With hundreds of premium processed products and live lobster available to the trade and consumers worldwide it is impossible to provide preparation advice for all product types and tastes. However, the following will help you with cooking live lobster and enjoying lobster meat and raw tails. For other products and value added items please refer to instructions from the producer, your retailer or supplier.
For frozen products, defrost according to the instructions in Handling Lobster.
How much for how many people?
Allow 1 to 1 1/2 pounds of lobster per person, and add a few more in for hungry enthusiasts or good measure—remembering that lobster meat freezes beautifully for next-day chowder!

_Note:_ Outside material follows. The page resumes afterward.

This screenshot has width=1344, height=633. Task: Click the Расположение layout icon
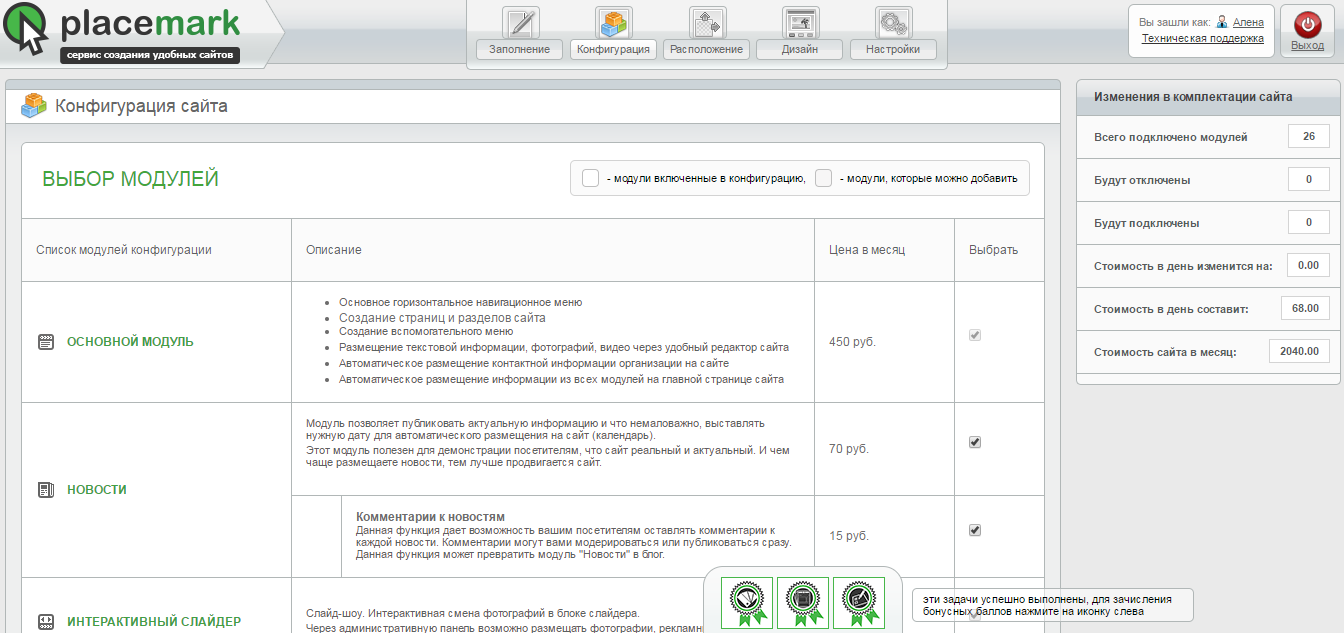tap(707, 23)
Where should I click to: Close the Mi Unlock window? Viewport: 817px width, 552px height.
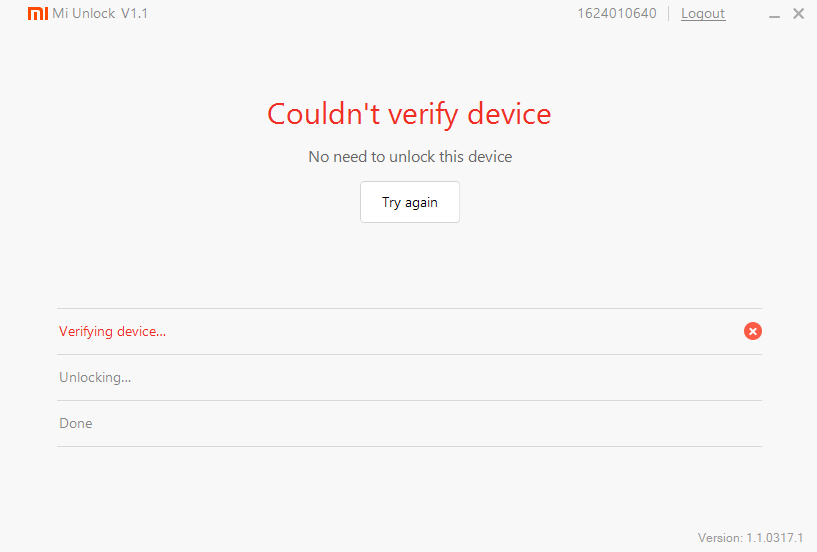799,14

You’ll know your lobster is cooked when you tug on an antenna or small leg and it pulls away easily.
Bring salted water (or seawater!) to a full rolling boil — enough to fully cover the lobsters. When the pot is ready, grasp the lobster by the back and plunge it headfirst into the boiling water. Cover and simmer 7-10 minutes for the first pound, and 2-3 minutes for each additional pound.
If there’s more than one lobster in the pot (and there always is!), increase the cooking time a little. Once the lobster is cooked, remove it from the water. The lobster will continue to cook in its shell after it’s retrieved from the pot. If you’re going to let them rest hot on the platter, take them out just before they’re done — and if you’re placing them into an iced water bath to stop them from cooking any further, leave them in the pot for the full cooking time. If you plan to serve the lobster cold, refrigerate it until needed.
If you like, be creative with your cooking liquid! Try adding carrots, onion, white wine and a bouquet of herbs to the salt water. If you eliminate salt, you can reserve the cooking water for soups or sauces.
Put 1/2″ of water, a tablespoon of salt and a tablespoon of vinegar in the pot and bring to a boil. Put the live lobsters in the pot, cover and steam for 15 minutes for a 1-pound lobster. Add 5 minutes for each extra pound.
Poaching is especially beneficial to enhance lobster’s natural flavour by adding aromatic herbs and seasonings. In one pan, pre-simmer enough poaching liquid to completely cover the lobster, including herbs and seasonings such as lemon, chives, onion and celery. By the time you add the lobster, the flavours will have blended together beautifully.
It’s a two-step process: while your poaching liquid is simmering, bring a second pan of water to a full rolling boil. Place the lobster headfirst into the boiling water for 1-2 minutes, then remove and transfer the lobster to the poaching liquid. Cover tightly and simmer (without boiling) until done. Test by tugging on an antenna or small leg, which will pull easily away when fully cooked.
To broil or grill, we need to open up that shell so the meat can get straight onto the heat. With a sharp butcher knife, pierce the well-defined cross on the back of the head first, facing towards the tail. The lobster will die instantly—any movement is residual nerve twitching. Continue to cut down the back, splitting the lobster lengthwise.
Alternatively, if you’re squeamish to cut the lobster live, blanch in boiling water for 2-3 minutes prior to splitting, leaving the remainder of the cooking for the broiler or grill.
After splitting, extract the cartilaginous stomach sac from near the head along with the gills and discard. Check for any pieces of broken shell and remove.
Remove and discard the string-like intestine that runs from head to tail. It may have been cut, so check both sides of the shell. If you plan to use the tomalley or liver in a sauce, remove the soft green-gray, or creamy organ. It can be left in place for broiling and should not be thrown away, as it is delicious. Roe, also delicious, can be removed for a sauce or left in place. It appears as a shining green-black substance when raw, and turns brilliant red when cooked.
As always, lobster is delicious done simply. To cook under the broiler, lay the lobster split side up on a pan and brush lightly with butter; place in the broiler about 4 inches below the flame/element. A 1 1/2 pound lobster takes approximately 15 minutes to cook. Serve with melted butter and lemon wedges, use your own marinade or basting sauce, or remove the meat and combine with a stuffing… the possibilities are endless.
To cook on the barbecue, pre-heat to medium-high. Brush the shells with olive oil and place halves, meat side up, on the barbecue. Brush the meat side with oil and sprinkle with salt and pepper. Cover the barbecue and grill until meat is just opaque in the thickest portion of the tail, 7 to 9 minutes. Enjoy!
Adapted from http://TasteLobster.ca
Frozen Lobster Meat
Once thawed, open the package or can and thoroughly drain the meat. Pre-cooked meat is ready to eat, requiring only reheating. Check out our Tasty Recipes for delicious lobster dishes—many can substitute fresh frozen lobster meat in place of live lobsters. Have fun and experiment!
Lobster tails are full of meat so plan 4-6 ounces per serving. Tails are incredibly versatile and can be broiled, grilled or simply served boiled or steamed with plenty of clarified butter.